Mindfulness involves observing and accepting the things around and within us in the present moment, without judgment.  In therapy, Johanna may involve mindfulness skills to build awareness of various issues and to develop coping strategies to reach optimal wellness.   The exercise below is not individualized to your needs as it may be in therapy, but is rather intended as a general exercise that you may find useful.

August’s Mindfulness Exercise:

We often wake up and jump into our day, picking up our train of thought where we left it the night before. It might be a negative train of thought; it might be one full of worries or a “to-do” list; it might be one that takes over our well-being for the rest of the day.

We can’t control what pops into our heads (if I tell you to think of a white elephant, good luck trying not to picture one!), but we can control where we go with our thoughts. This month’s mindfulness exercise is focused on our thoughts that start and end our day.

When you wake up in the morning, notice what thought firsts pops into your head. (For me, it’s usually what I’ll be eating for breakfast). Leave yourself a post-it note next to your bed with a thought you’d like to start your day with – maybe it’s a quote, or something you’re grateful for, or something you are looking forward to during the day. Notice where your thoughts go after reading the post-it, and pay attention to how this impacts the rest of your day.

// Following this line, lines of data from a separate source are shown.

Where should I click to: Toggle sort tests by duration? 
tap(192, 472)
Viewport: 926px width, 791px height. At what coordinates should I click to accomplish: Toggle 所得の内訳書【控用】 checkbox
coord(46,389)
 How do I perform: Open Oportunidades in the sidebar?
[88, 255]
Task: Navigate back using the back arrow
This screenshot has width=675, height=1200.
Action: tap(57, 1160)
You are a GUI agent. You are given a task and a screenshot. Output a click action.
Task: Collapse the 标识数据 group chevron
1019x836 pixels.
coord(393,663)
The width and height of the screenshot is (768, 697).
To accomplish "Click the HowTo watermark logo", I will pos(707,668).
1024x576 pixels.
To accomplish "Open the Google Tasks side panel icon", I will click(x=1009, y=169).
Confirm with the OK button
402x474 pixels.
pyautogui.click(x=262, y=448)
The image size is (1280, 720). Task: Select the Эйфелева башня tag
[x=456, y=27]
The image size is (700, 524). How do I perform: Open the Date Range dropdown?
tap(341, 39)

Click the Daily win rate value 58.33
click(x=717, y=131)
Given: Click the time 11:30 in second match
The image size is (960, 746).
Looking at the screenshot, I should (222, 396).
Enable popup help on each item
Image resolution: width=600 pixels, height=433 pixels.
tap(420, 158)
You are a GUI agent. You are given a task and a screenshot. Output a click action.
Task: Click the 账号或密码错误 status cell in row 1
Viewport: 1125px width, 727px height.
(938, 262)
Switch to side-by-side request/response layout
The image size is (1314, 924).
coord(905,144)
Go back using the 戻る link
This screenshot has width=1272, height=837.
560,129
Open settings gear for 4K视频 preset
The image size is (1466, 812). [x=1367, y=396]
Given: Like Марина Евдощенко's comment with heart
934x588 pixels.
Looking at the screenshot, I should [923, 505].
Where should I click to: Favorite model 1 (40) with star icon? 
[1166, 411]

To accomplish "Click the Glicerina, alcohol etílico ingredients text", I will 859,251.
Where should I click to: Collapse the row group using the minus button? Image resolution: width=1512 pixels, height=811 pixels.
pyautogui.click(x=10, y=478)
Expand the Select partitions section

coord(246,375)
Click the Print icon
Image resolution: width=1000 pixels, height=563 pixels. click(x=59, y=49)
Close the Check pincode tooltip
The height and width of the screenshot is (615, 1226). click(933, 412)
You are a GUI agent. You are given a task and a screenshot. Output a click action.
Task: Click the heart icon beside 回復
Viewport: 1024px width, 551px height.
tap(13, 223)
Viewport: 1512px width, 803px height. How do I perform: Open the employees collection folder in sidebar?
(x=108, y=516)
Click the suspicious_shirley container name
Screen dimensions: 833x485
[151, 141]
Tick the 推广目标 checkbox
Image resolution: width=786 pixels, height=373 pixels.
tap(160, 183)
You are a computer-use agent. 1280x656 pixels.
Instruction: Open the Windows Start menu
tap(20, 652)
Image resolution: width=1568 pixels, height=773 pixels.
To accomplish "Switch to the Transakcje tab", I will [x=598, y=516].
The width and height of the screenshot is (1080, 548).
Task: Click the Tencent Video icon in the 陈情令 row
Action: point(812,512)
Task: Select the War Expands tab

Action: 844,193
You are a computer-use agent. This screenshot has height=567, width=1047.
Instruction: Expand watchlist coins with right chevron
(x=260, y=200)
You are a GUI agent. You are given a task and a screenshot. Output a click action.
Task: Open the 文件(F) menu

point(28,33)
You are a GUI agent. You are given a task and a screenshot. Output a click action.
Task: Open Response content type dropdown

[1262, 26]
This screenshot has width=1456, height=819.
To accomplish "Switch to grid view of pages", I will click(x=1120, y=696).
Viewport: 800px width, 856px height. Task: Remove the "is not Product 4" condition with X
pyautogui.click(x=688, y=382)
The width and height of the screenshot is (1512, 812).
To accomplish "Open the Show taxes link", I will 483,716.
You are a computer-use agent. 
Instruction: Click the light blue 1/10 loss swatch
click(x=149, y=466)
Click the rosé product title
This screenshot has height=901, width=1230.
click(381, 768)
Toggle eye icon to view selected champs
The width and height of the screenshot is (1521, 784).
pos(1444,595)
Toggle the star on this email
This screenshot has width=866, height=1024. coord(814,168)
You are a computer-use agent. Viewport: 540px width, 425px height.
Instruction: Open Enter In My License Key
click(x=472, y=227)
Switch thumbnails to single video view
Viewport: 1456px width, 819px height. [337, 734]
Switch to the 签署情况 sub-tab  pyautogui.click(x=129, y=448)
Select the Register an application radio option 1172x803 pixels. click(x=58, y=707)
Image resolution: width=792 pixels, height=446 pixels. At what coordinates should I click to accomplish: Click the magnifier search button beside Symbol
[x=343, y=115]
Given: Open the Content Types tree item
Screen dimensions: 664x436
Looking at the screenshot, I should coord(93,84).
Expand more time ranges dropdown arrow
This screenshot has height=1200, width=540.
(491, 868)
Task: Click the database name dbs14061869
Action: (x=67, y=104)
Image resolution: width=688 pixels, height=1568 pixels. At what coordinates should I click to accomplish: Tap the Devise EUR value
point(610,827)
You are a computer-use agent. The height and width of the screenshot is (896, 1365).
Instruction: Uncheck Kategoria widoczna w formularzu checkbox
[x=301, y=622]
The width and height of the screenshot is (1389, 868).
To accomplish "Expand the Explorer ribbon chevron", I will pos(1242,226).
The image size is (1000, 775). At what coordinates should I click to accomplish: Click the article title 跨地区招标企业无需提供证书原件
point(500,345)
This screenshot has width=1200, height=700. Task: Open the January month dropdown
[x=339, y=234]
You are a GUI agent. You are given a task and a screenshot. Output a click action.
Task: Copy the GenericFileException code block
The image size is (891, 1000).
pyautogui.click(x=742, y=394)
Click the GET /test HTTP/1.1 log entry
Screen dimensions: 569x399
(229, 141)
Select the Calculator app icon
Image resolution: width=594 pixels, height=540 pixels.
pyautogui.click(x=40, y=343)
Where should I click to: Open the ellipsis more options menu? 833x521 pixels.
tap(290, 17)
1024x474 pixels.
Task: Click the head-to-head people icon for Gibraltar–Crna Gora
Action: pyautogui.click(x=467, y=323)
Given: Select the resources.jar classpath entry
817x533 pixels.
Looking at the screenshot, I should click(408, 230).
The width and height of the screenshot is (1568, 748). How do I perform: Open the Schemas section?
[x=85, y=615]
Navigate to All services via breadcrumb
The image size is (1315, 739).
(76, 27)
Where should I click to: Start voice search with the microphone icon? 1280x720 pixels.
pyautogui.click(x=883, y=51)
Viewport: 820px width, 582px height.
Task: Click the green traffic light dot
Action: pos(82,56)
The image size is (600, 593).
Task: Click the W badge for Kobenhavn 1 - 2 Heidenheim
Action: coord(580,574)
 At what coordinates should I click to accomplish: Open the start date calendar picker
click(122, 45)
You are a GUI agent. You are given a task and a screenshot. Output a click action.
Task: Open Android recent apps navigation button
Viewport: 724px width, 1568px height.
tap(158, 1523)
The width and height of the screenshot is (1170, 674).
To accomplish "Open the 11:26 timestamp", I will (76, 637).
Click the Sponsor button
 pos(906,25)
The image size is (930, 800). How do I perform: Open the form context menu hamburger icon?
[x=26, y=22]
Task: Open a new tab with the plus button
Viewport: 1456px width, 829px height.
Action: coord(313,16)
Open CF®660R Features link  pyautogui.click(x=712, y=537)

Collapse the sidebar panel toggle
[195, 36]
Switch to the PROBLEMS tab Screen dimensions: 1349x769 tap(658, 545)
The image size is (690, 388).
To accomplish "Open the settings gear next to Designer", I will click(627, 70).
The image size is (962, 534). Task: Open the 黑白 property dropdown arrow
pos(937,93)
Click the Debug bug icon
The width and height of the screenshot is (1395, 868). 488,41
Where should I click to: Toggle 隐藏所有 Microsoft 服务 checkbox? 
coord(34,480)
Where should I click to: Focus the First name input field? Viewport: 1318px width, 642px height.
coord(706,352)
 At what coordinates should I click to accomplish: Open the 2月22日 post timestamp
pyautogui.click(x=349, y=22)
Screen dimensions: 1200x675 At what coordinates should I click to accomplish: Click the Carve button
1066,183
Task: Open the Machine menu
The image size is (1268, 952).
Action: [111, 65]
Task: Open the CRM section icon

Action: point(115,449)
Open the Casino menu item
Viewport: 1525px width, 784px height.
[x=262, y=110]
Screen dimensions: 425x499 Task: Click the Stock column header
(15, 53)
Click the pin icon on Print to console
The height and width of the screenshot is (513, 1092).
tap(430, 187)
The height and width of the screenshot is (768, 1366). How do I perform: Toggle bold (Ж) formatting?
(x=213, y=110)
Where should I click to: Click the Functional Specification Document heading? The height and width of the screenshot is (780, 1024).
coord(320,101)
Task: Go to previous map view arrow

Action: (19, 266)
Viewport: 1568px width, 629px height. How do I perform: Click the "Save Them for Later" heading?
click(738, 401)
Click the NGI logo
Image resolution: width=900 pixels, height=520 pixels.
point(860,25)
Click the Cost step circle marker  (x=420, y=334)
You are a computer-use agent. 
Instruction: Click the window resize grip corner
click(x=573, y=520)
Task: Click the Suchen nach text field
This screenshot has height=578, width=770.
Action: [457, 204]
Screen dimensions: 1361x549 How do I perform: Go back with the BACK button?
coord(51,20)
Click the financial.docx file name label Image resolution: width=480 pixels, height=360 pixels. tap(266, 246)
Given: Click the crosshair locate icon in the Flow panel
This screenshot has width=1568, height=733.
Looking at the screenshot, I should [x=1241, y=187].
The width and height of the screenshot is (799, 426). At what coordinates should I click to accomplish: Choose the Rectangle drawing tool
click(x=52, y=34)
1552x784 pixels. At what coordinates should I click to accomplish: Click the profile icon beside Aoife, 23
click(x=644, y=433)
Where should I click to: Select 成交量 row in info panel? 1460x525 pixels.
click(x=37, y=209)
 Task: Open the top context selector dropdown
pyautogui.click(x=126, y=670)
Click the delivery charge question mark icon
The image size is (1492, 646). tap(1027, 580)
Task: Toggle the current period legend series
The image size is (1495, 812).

At the end of the day, take another moment to notice your thoughts before you go to sleep. Consider what is lingering on your mind from the day, and what thought you’d like to end the day with (if you’re stuck, think of something small you are grateful for that occurred during the day). Consider what thought you might want to start tomorrow with before you drift into sleep.

Most of our thoughts are the same, day to day. But in practicing mindfulness about our thoughts, particularly at the beginning and end of our days, we can control the train of thought with which we start the day!